Billy goes downstairs to tell his mother, but she insists that there’s no such thing as a dragon! Billy goes back to his room to get dressed and the dragon comes close to Billy wagging its tail. Billy doesn’t give the dragon any attention, because, if there is no such thing as a dragon, then it is silly to pay any attention to it. As the story progresses, the dragon continues to grow larger and follow Billy around wherever he goes, all the while growing at a rapid pace. The mother insists the dragon does not exist, but has to make accommodations to clean the house around the dragon because it has grown so large that there is nowhere in the house the dragon isn’t. The dragon eventually outgrows the house and when it takes off running down the street, it takes the entire house, Billy and his mother included, along with it. When Billy’s dad comes home, he of course notices that the house is gone. He immediately goes looking for it and when he finally finds it, he has to climb over the dragon’s head to make a way into his own home. He asks Billy and his mother what happened and Billy says, “It was the dragon.” His mother starts to say “There’s no such thing….” but Billy interjects and says, “There IS a dragon! A very BIG dragon!” Billy then pats the dragon on the head and even faster than it had grown, the dragon shrinks down to the size of a kitten again. The end of the story reads…

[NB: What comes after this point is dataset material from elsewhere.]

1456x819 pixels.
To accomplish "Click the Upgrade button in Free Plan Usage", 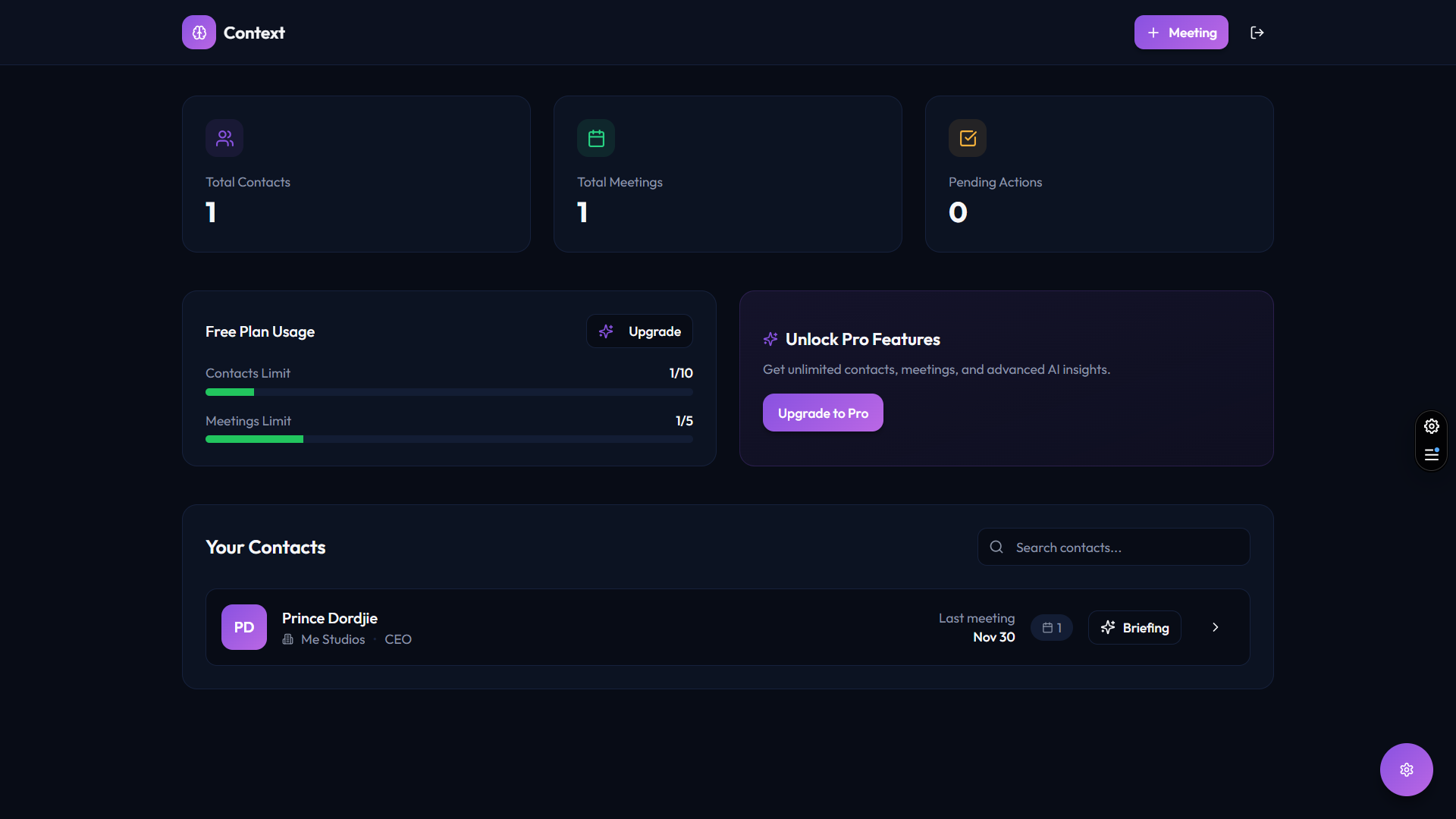I will click(639, 331).
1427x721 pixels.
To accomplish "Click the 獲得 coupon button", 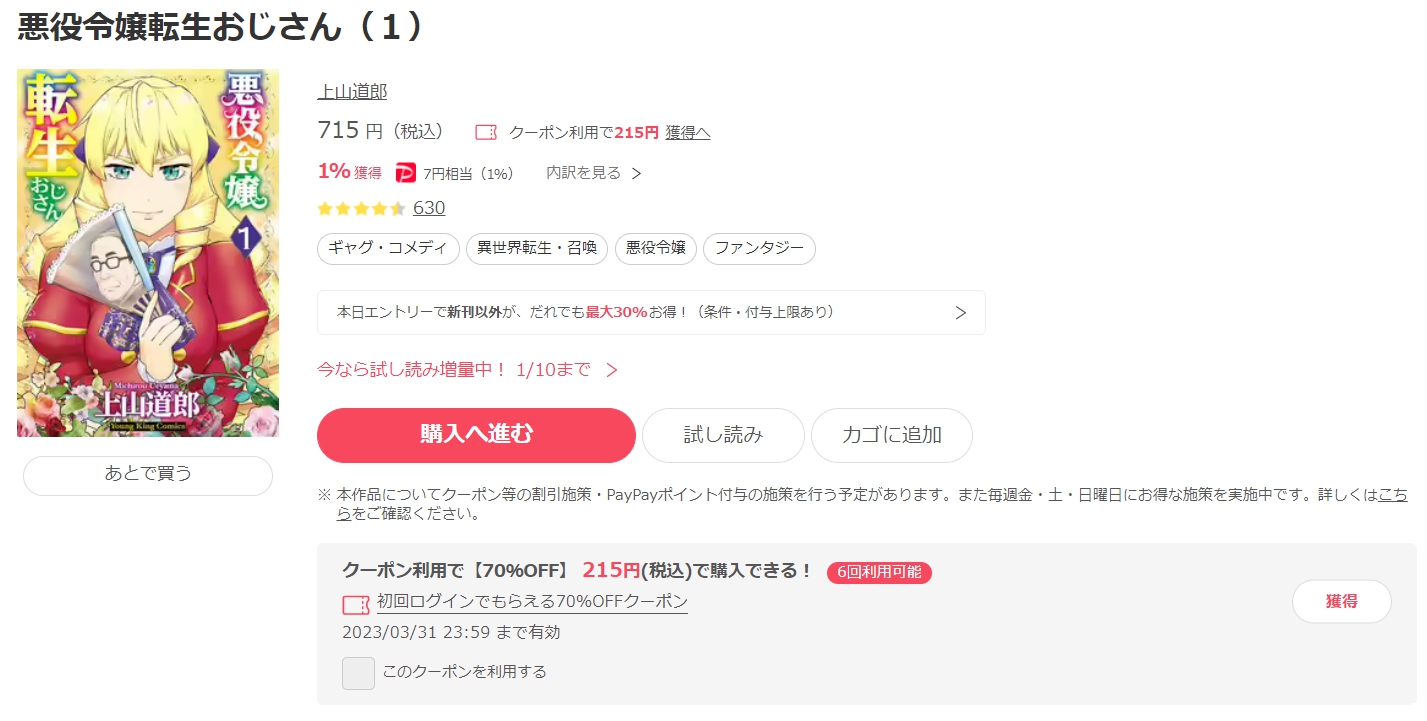I will tap(1342, 601).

“I don’t mind dragons THIS size,” said Mother.
“Why did it have to grow so BIG?”
“I’m not sure,” said Billy, “but I think it just wanted to be noticed.”
You can probably infer the symbolism here – the dragon in Billy’s room represents our struggle while the rapid growth of the dragon is our shame. Shame grows as a result of our ongoing struggles. Sometimes, shame can knock us down hard enough to trick us to believe that we will never overcome our pain. By acknowledging our shame and sharing our stories with one another, we can begin to experience freedom, healing and victory.
That said, BraveLove’s hope is that by recognizing the bravery and love that motivates women to place, the shame of “giving up a baby for adoption” will be erased. BraveLove exists to change the perception of adoption through honest, informative, and hopeful communication conveying the courage of birth moms.